16 Zij wordt niet geschat tegen goud van Ofir, Tegen kostbare onyx, noch saffier;
Den kan ikke opvejes med Guld fra Ofir, ej heller med den dyrebare Onyks og Safir.
17 Geen goud, geen glaswerk kan haar evenaren, Geen gouden vaas is haar prijs.
Den kan ikke vurderes lige med Guld og Krystal; man kan ikke tilbytte sig den for Kar af fint Guld.
18 Paarlen en kristal zijn naast haar niet in tel, Het vinden der wijsheid gaat dat van koralen te boven;
Koraller og Ædelstene tales der ikke om; og Visdoms Besiddelse er bedre end Perler.
19 Topaas van Koesj kan het niet bij haar halen, Het zuiverst goud weegt niet tegen haar op.
Topazer af Morland kunne ikke vurderes lige imod den; den kan ikke opvejes med det rene Guld.
20 De wijsheid, waar komt zij vandaan; Het inzicht, waar is zijn plaats?
Men Visdommen — hvorfra kommer den? og hvor er Indsigtens Sted?
21 Zij ligt verborgen voor het oog van al wat leeft, Verscholen voor de vogels in de lucht;
Den er skjult for alle levendes Øjne, den er og dulgt for Fuglene under Himmelen.
22 De onderwereld en dood roepen uit: Onze oren hebben enkel van haar bij geruchte gehoord.
Afgrunden og Døden sige: Kun et Rygte om den hørte vi med vore Øren.

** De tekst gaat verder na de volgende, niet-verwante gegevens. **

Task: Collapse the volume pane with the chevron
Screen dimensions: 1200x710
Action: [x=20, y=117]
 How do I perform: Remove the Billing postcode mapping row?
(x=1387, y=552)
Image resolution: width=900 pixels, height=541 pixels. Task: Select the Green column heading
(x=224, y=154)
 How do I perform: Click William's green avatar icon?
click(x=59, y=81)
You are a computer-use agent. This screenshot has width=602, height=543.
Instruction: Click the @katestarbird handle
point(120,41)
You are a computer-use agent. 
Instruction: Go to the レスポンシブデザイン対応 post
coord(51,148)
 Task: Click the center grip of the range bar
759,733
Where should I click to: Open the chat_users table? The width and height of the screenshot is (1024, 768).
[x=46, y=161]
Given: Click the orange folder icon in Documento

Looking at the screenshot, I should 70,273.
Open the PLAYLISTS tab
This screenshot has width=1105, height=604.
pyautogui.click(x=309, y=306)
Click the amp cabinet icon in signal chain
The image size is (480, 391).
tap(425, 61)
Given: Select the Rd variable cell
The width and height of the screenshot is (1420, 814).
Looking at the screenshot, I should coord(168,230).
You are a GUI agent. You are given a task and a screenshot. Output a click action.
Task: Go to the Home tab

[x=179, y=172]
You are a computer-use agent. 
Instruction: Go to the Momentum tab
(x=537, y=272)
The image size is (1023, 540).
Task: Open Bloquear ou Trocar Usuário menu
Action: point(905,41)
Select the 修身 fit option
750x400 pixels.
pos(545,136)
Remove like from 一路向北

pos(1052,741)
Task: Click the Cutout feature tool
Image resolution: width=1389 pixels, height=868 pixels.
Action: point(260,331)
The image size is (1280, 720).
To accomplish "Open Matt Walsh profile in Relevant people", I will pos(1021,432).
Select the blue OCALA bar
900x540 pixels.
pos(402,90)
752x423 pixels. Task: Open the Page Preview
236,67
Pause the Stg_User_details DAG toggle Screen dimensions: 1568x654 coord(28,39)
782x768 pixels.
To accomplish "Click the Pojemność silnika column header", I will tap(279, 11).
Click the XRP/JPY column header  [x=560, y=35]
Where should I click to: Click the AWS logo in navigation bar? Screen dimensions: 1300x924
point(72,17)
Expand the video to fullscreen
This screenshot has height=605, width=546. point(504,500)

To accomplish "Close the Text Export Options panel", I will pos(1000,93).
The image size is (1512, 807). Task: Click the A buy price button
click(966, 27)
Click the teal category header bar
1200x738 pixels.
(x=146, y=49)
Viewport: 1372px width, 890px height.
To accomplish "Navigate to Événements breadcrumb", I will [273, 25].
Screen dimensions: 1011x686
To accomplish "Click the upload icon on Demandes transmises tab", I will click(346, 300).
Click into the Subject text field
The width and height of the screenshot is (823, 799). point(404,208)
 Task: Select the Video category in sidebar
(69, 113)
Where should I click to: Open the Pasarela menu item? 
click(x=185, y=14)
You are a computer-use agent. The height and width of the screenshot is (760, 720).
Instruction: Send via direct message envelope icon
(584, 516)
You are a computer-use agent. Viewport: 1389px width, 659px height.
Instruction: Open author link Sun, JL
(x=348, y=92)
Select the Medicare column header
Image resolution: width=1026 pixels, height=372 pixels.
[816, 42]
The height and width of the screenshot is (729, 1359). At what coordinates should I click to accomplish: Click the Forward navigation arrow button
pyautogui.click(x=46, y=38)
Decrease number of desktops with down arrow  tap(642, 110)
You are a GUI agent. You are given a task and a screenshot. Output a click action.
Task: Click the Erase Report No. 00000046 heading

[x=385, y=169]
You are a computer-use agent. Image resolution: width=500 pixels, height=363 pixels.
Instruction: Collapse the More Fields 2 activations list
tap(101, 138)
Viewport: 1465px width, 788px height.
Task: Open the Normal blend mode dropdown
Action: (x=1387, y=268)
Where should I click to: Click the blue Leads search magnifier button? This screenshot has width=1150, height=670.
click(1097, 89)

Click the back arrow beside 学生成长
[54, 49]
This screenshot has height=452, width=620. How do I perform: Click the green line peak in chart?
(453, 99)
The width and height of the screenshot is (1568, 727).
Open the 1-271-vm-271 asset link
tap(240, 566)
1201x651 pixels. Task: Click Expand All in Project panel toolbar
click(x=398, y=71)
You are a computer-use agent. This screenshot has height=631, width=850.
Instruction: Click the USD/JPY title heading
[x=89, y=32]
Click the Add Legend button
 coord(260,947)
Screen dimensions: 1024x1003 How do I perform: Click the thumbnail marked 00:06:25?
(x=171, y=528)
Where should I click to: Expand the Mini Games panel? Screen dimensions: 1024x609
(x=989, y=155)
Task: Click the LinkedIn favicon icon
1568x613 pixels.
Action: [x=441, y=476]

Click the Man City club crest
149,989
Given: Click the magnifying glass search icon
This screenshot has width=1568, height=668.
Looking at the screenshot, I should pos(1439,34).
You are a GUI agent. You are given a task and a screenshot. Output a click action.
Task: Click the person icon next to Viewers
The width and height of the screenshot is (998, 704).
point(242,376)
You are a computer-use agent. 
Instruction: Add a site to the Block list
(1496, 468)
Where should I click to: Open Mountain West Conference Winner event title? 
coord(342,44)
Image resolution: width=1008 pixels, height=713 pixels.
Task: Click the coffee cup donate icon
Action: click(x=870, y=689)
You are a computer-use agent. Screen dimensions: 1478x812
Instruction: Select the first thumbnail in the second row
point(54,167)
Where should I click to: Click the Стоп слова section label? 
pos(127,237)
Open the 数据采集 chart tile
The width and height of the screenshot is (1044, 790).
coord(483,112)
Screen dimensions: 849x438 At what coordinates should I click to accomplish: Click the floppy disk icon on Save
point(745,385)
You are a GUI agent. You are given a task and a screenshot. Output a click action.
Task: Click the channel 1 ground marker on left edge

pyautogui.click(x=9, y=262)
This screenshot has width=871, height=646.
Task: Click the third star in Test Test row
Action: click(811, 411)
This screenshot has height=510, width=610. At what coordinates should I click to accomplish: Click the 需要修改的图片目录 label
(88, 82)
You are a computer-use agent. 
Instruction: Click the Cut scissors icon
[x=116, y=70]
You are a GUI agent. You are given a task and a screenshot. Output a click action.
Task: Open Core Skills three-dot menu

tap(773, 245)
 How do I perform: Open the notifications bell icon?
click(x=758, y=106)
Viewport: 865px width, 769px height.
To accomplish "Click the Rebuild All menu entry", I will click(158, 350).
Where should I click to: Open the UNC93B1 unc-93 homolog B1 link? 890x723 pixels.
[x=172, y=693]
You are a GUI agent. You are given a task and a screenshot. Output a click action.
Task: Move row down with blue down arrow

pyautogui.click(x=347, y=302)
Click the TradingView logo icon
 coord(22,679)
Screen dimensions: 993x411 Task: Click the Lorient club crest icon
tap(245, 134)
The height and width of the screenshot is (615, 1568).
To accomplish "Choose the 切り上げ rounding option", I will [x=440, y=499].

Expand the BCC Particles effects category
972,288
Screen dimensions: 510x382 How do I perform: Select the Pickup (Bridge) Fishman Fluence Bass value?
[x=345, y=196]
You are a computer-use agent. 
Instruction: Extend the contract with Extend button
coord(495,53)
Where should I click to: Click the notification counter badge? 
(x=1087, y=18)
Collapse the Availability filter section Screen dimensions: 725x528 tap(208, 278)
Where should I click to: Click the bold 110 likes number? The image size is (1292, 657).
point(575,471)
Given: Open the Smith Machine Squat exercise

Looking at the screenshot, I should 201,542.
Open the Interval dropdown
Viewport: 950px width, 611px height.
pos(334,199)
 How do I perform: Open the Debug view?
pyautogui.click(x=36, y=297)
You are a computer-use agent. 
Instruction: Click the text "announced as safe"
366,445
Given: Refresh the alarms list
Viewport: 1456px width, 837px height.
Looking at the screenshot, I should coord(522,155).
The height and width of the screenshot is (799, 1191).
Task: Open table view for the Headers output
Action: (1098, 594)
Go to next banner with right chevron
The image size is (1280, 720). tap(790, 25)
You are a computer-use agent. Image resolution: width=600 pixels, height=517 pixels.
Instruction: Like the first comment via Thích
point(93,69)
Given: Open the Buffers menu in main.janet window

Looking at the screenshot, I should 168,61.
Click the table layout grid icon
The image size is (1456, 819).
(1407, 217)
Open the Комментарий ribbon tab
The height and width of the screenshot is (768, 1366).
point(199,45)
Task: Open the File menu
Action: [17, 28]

23 Het is God, die de weg naar haar kent, Hij alleen weet, waar zij toeft.
Gud forstaar dens Vej, og han kender dens Sted.
24 Want Hij blikte tot aan de grenzen der aarde, Zag al wat onder de hemel bestond:
Thi han skuer indtil Jordens Ender; han ser hen under al Himmelen.
25 Toen Hij het gewicht van de wind bepaalde, De maat voor het water bestemde;
Der han gav Vinden sin Vægt og bestemte Vandet dets Maal,
26 Toen Hij de regen zijn wet gaf, En de donder zijn weg.
der han satte en Lov for Regnen og en Vej for Lynet, som gaar foran Torden,
27 Toen aanschouwde Hij haar en verkondigde haar, Kende Hij haar en doorgrondde haar;
da saa han den og kundgjorde den, beredte den, ja gennemskuede den.
28 Maar Hij sprak tot den mens: Zie, de vreze des Heren is wijsheid, En het kwade te mijden is inzicht!
Og han sagde til Mennesket: Se, Herrens Frygt, det er Visdom, og at vige fra det onde, det er Forstand.